Data supplied:
● ● ● ● ● ● ●

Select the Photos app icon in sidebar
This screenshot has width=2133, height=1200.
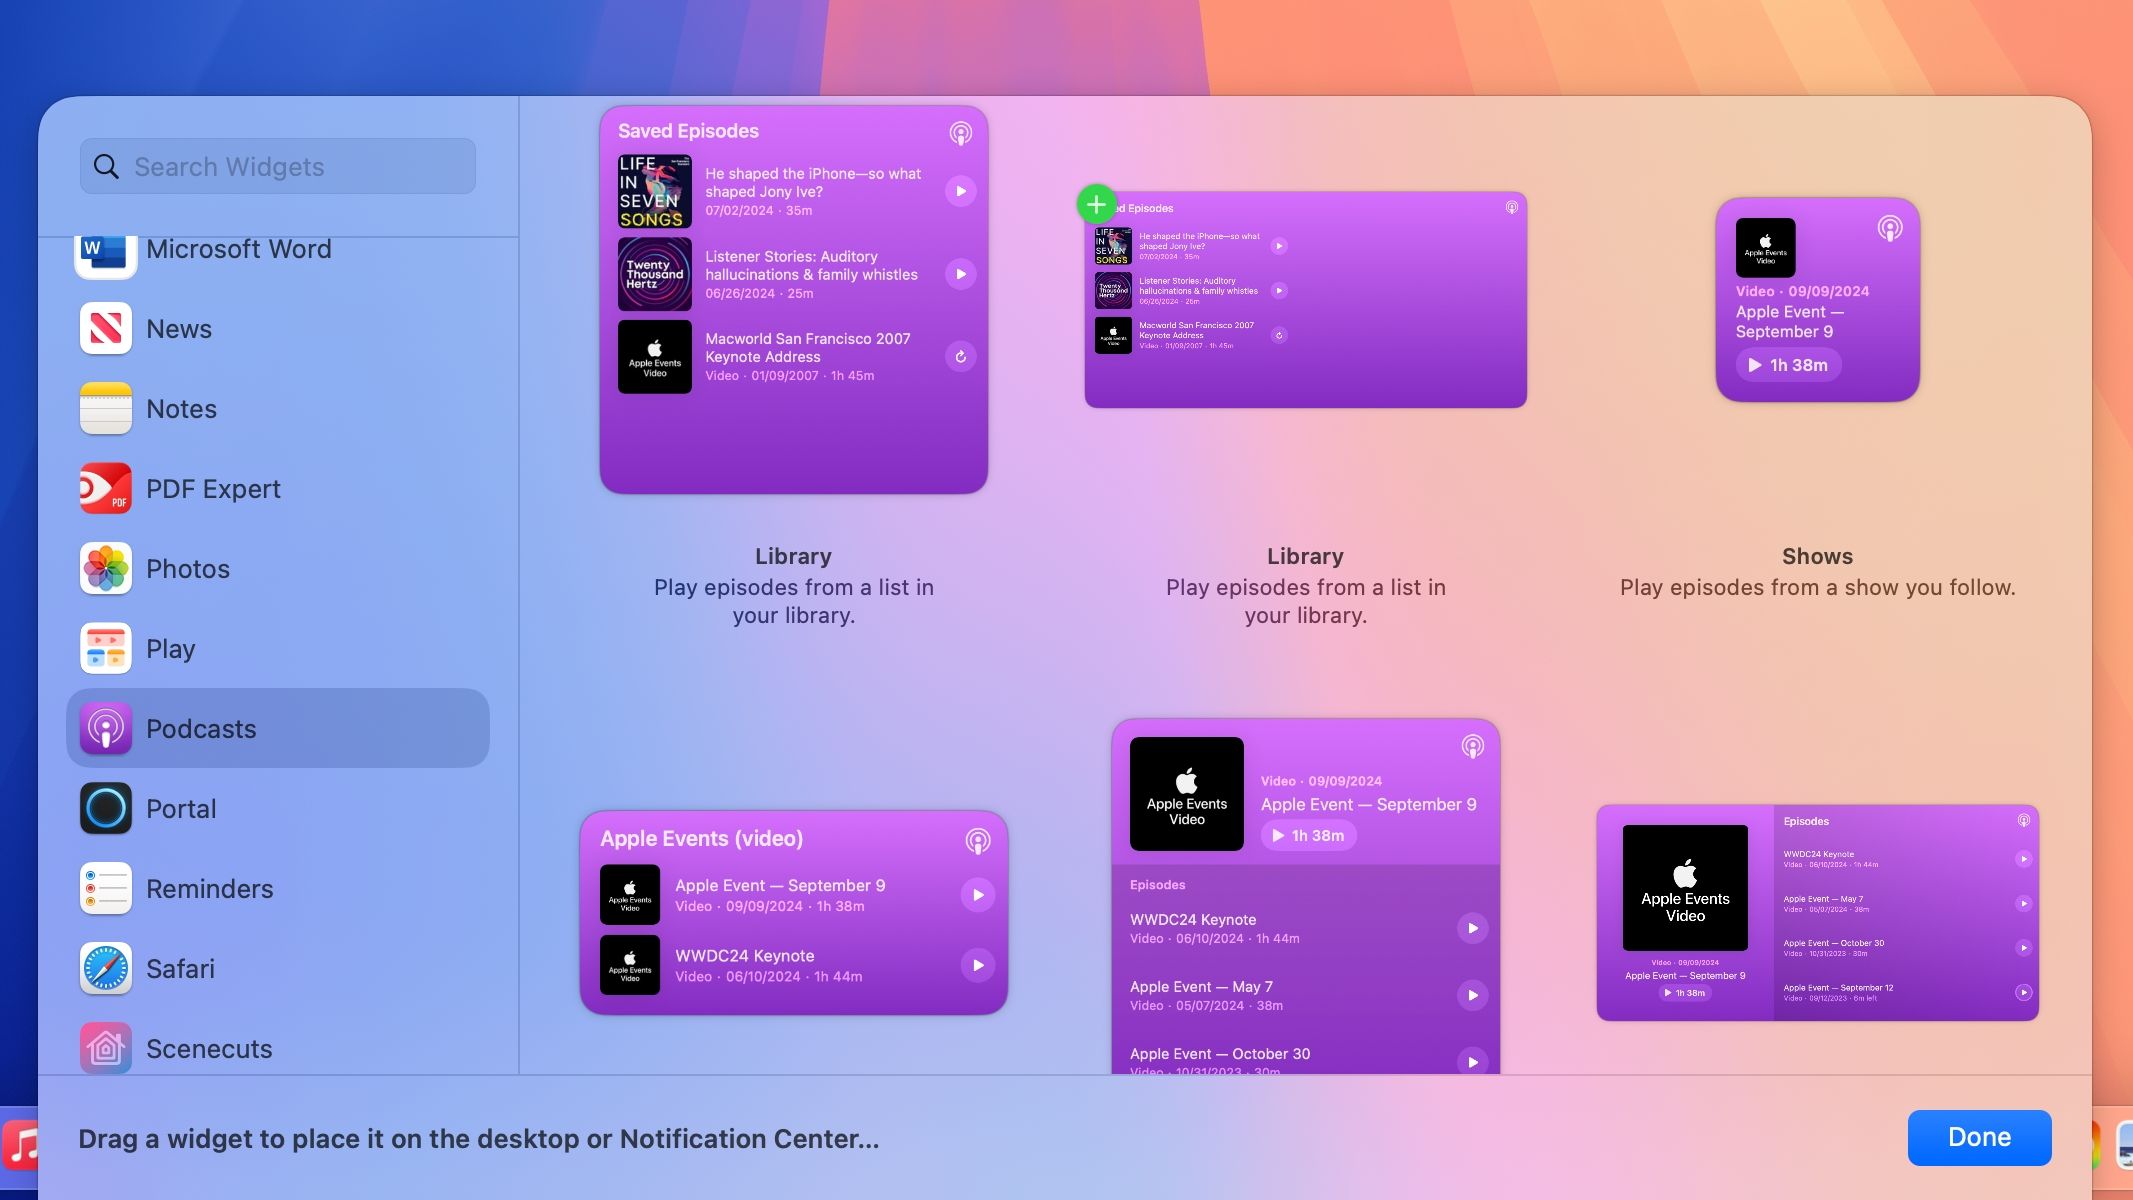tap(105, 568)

● ● ● ● ● ● ●

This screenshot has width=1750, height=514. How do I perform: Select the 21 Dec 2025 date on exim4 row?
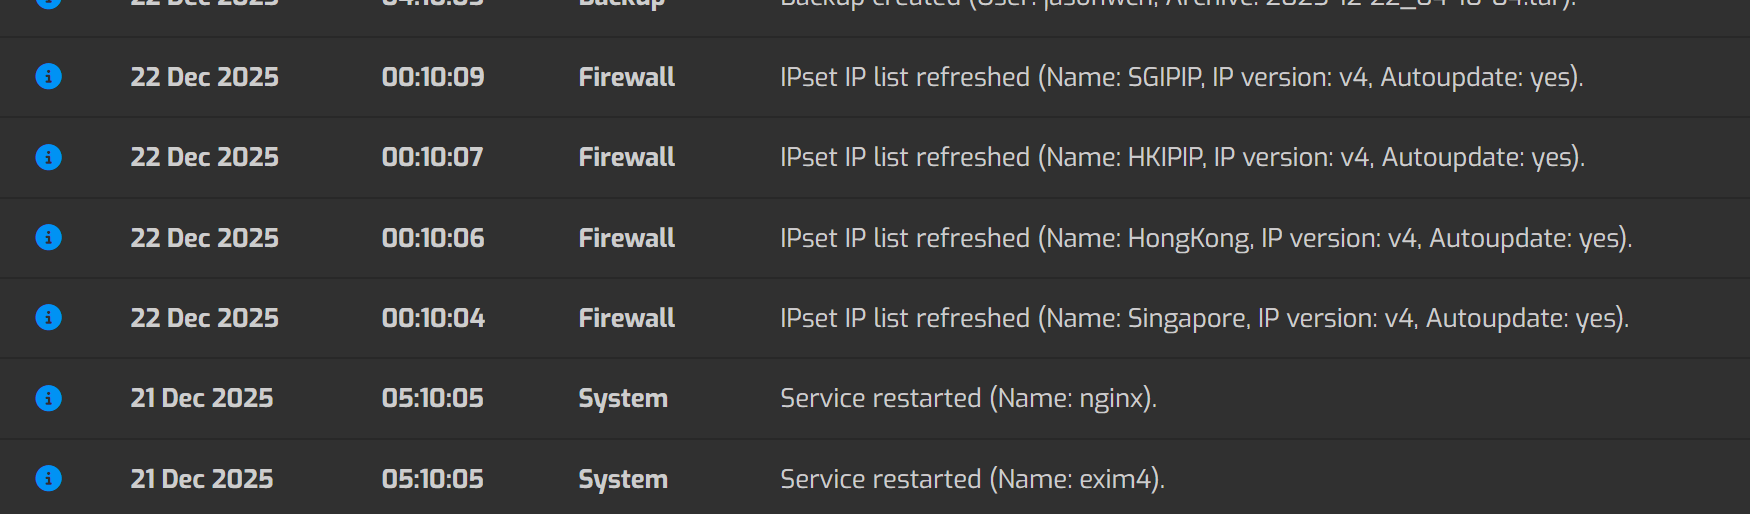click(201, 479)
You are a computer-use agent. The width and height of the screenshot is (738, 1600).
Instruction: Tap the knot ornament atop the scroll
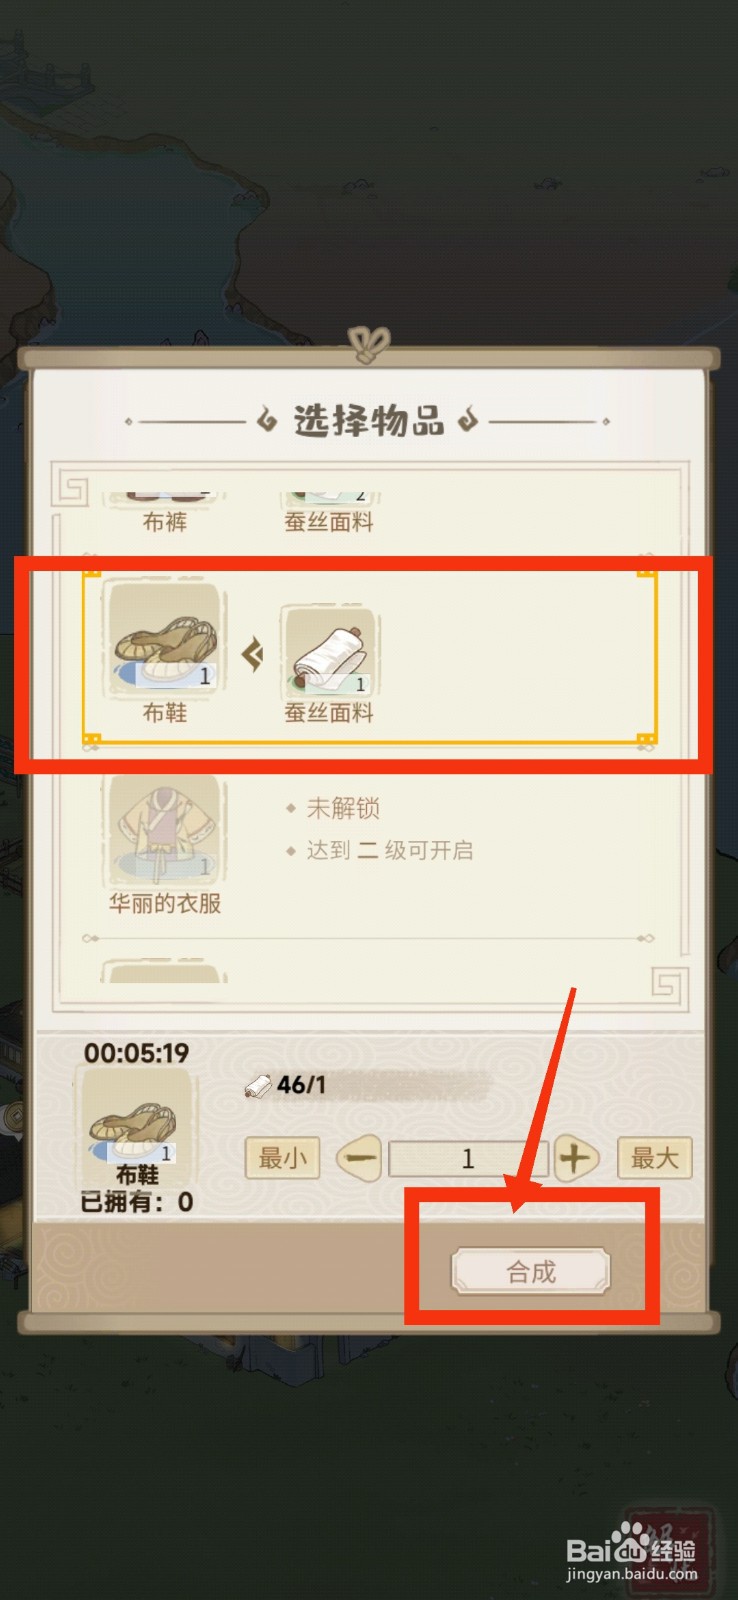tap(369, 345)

● ● ● ● ● ● ●

What is expected:
Please rewrite the stretch of the records from the line containing "You are a computer-use" through the line containing "tap(369, 345)" as a Markdown table with the columns Row and Line, one numbered row per line, skipping blank lines and leaving out the pictures.

Solution for this problem:
| Row | Line |
|---|---|
| 1 | You are a computer-use agent. The width and height of the screenshot is (738, 1600). |
| 2 | Instruction: Tap the knot ornament atop the scroll |
| 3 | tap(369, 345) |